Waterstof-ademtest voor lactose-tolerantie

Afbeeldingen


  • Bloed Test

Referenties

Ferri FF. Lactose intolerantie. In: Ferri FF, ed. Ferri's klinisch adviseur 2018. Philadelphia, PA: Elsevier; 2018: 812-812.e1.

Hogenauer C, Hammer HF. Maldigestie en malabsorptie. In: Feldman M, Friedman LS, Brandt LJ, eds. Sleisenger & Fordtran's gastro-intestinale en leverziekte. 10e ed. Philadelphia, PA: Elsevier Saunders; 2016: hoofdstuk 104.

Semrad CE. Benadering van de patiënt met diarree en malabsorptie. In: Goldman L, Schafer AI, eds. Goldman-Cecil Medicine. 25e ed. Philadelphia, PA: Elsevier Saunders; 2016: hoofdstuk 140.

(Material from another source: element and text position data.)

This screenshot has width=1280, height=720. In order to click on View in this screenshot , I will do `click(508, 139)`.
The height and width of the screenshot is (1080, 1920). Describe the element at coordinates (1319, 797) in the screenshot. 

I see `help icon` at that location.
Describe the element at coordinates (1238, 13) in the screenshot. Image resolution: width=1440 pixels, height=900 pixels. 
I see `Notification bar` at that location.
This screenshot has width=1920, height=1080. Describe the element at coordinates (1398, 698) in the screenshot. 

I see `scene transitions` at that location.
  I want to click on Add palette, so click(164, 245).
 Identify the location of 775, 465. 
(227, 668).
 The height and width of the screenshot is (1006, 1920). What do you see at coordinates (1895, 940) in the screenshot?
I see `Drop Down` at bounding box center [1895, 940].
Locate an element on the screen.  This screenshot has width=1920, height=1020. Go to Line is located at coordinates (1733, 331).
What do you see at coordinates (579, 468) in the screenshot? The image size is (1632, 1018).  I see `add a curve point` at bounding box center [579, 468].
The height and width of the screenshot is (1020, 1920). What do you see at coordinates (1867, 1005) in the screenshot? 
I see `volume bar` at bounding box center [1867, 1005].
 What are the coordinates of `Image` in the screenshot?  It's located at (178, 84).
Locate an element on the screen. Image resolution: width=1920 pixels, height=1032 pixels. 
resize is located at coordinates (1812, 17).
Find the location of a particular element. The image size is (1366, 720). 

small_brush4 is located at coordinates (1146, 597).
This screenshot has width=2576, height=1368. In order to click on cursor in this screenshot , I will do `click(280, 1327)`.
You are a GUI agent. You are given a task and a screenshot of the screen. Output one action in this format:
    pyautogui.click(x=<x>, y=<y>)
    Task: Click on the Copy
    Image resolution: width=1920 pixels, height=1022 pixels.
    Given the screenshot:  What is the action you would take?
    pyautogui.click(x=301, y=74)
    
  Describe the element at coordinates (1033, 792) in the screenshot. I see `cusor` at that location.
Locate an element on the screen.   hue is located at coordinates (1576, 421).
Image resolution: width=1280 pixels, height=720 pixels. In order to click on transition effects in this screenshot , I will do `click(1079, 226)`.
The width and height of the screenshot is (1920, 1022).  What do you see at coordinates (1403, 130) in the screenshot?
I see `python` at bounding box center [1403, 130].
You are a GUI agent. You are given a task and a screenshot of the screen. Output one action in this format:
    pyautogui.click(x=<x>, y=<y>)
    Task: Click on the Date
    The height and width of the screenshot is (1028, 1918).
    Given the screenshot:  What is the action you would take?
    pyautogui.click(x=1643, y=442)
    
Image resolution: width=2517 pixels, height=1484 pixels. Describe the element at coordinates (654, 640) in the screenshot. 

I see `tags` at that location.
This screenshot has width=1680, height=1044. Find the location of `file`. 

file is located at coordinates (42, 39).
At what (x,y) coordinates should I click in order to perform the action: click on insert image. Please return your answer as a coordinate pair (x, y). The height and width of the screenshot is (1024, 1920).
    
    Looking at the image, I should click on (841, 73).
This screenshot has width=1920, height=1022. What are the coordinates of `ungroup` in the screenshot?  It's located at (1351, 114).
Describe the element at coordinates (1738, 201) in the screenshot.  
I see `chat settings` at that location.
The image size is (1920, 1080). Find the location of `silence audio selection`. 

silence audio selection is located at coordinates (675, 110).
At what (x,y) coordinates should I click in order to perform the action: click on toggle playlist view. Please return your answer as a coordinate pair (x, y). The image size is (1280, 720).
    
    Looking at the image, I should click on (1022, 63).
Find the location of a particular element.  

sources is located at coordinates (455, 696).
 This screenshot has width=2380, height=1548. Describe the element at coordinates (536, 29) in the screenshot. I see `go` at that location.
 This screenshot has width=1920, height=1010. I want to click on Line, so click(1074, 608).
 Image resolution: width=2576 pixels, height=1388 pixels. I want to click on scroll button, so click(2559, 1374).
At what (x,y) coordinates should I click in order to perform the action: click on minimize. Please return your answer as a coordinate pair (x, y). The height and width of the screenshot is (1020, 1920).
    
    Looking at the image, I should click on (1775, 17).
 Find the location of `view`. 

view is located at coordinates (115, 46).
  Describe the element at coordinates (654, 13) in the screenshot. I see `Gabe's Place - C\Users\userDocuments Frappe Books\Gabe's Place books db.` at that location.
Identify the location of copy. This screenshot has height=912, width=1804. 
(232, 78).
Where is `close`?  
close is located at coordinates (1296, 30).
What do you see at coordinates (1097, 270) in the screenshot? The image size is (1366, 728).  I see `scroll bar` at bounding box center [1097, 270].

Siddiqi HA, Salwen MJ, Shaikh MF, Bowne WB, Laboratoriumdiagnostiek van gastro-intestinale en pancreasstoornissen. In: McPherson RA, Pincus MR, eds. Henry's klinische diagnose en beheer volgens laboratoriummethoden. 23e ed. St Louis, MO: Elsevier; 2017: hoofdstuk 22.

Datum van herziening 6/21/2018

Bijgewerkt door: Michael M. Phillips, MD, Clinical Professor of Medicine, The George Washington University School of Medicine, Washington, DC. Ook beoordeeld door David Zieve, MD, MHA, medisch directeur, Brenda Conaway, Editorial Director en de A.D.A.M. Redactie.